**Fragment tekstu:**
■ ■ ■ ■

Wiosna w grudniu, zamieszanie na stole
Za oknem 11 stopni powyżej zera, Grzyby nie w słoiku a w lesie. Na wierzbach pojawiły się bazie. Wszystko stanęło na głowie. Odbija to się także i na naszym stole.
Druga tura gości barburkowych została potraktowana wiosennie. Zaczęliśmy wprawdzie od orzechowego chleba z liguryjską oliwą (chleb był świeżo upieczony, a nie przechowywany od zeszłego tygodnia), ale potem była sałata absolutnie majowa. Liście szpinaku umyte i osączone z wody przybrane pokrojonymi w ćwiartki truskawkami i podzielonymi na ósemki jajami na twardo oraz polane winegretem wprawiły zgromadzonych przy stole w zdumienie. Nikt z nich szpinaku w takiej postaci jeszcze nie jadł. Łatwo więc było gości wprawić w zachwyt. I to łatwym sposobem. Szpinak włoski, który pojawił się na bazarkach warszawskich i w sklepach z warzywami charakteryzuje się małymi listkami i brakiem twardych łodyżek. Nie wymaga więc czyszczenia i odcinania. Wystarczy wypłukać i odcedzić wodę.

■ ■ ■ ■

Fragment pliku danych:
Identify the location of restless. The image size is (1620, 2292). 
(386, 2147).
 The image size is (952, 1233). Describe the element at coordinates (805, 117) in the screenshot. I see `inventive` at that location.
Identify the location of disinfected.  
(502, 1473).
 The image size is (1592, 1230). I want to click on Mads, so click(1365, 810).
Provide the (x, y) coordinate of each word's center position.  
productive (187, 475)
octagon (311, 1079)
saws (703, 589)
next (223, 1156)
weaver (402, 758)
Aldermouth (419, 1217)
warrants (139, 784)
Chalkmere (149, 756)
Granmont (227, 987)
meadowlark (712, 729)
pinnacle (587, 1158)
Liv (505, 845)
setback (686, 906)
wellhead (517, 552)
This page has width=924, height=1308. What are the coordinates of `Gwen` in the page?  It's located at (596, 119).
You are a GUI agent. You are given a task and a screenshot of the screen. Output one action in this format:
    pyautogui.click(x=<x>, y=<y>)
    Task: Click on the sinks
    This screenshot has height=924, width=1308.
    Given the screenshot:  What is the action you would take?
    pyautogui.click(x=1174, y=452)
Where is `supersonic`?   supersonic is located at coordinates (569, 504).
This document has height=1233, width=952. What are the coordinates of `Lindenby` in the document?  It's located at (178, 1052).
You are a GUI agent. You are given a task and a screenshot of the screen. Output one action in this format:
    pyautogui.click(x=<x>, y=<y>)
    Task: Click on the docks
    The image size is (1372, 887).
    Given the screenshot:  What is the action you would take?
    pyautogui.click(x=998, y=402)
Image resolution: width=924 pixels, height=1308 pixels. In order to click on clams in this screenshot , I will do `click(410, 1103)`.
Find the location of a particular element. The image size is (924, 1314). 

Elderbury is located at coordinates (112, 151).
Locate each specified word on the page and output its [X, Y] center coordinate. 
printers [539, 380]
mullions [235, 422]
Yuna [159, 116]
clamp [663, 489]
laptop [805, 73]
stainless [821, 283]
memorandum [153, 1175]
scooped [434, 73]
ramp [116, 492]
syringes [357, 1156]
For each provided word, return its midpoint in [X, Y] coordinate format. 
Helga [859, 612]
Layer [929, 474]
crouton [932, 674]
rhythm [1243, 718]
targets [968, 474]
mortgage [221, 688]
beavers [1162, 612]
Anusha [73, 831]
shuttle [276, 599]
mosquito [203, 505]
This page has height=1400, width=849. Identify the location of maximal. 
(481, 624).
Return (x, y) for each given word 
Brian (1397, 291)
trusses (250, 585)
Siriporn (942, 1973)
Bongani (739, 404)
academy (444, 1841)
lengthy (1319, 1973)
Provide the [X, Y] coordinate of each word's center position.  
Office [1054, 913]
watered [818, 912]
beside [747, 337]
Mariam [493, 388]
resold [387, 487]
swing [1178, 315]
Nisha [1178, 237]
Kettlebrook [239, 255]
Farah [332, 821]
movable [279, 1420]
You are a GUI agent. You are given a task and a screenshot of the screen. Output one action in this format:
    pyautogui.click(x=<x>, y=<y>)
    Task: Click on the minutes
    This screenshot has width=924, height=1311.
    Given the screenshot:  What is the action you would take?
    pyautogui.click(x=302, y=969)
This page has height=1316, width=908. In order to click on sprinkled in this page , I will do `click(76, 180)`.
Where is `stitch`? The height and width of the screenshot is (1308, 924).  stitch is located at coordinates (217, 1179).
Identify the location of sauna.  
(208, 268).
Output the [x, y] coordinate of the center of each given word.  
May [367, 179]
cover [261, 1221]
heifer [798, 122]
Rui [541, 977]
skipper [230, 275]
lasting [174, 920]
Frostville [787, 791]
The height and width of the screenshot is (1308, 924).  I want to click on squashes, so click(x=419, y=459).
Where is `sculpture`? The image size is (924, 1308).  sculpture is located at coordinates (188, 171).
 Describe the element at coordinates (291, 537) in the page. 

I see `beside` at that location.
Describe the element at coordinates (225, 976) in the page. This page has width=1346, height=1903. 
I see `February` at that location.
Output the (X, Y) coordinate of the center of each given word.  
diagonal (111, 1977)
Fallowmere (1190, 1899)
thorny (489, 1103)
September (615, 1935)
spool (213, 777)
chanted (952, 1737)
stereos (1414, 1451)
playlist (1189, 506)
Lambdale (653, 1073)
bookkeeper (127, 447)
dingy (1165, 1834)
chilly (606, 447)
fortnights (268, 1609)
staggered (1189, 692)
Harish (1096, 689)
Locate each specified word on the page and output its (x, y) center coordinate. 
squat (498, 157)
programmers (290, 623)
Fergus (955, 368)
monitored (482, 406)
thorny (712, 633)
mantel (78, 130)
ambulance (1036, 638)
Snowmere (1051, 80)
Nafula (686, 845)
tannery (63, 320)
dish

■ ■ ■ ■

**Zadania do rozwiązania:**
a) Czym według tekstu charakteryzuje się szpinak włoski?
b) Proszę przepisać z tekstu wszystko od słów „Druga tura gości” aż do słów „i odcedzić wodę.”.
Odpowiadaj wyłącznie na podstawie tekstu, bez sięgania do wpisów.

**Odpowiedzi do zadań:**
a) Małymi listkami i brakiem twardych łodyżek.

b)
Druga tura gości barburkowych została potraktowana wiosennie. Zaczęliśmy wprawdzie od orzechowego chleba z liguryjską oliwą (chleb był świeżo upieczony, a nie przechowywany od zeszłego tygodnia), ale potem była sałata absolutnie majowa. Liście szpinaku umyte i osączone z wody przybrane pokrojonymi w ćwiartki truskawkami i podzielonymi na ósemki jajami na twardo oraz polane winegretem wprawiły zgromadzonych przy stole w zdumienie. Nikt z nich szpinaku w takiej postaci jeszcze nie jadł. Łatwo więc było gości wprawić w zachwyt. I to łatwym sposobem. Szpinak włoski, który pojawił się na bazarkach warszawskich i w sklepach z warzywami charakteryzuje się małymi listkami i brakiem twardych łodyżek. Nie wymaga więc czyszczenia i odcinania. Wystarczy wypłukać i odcedzić wodę.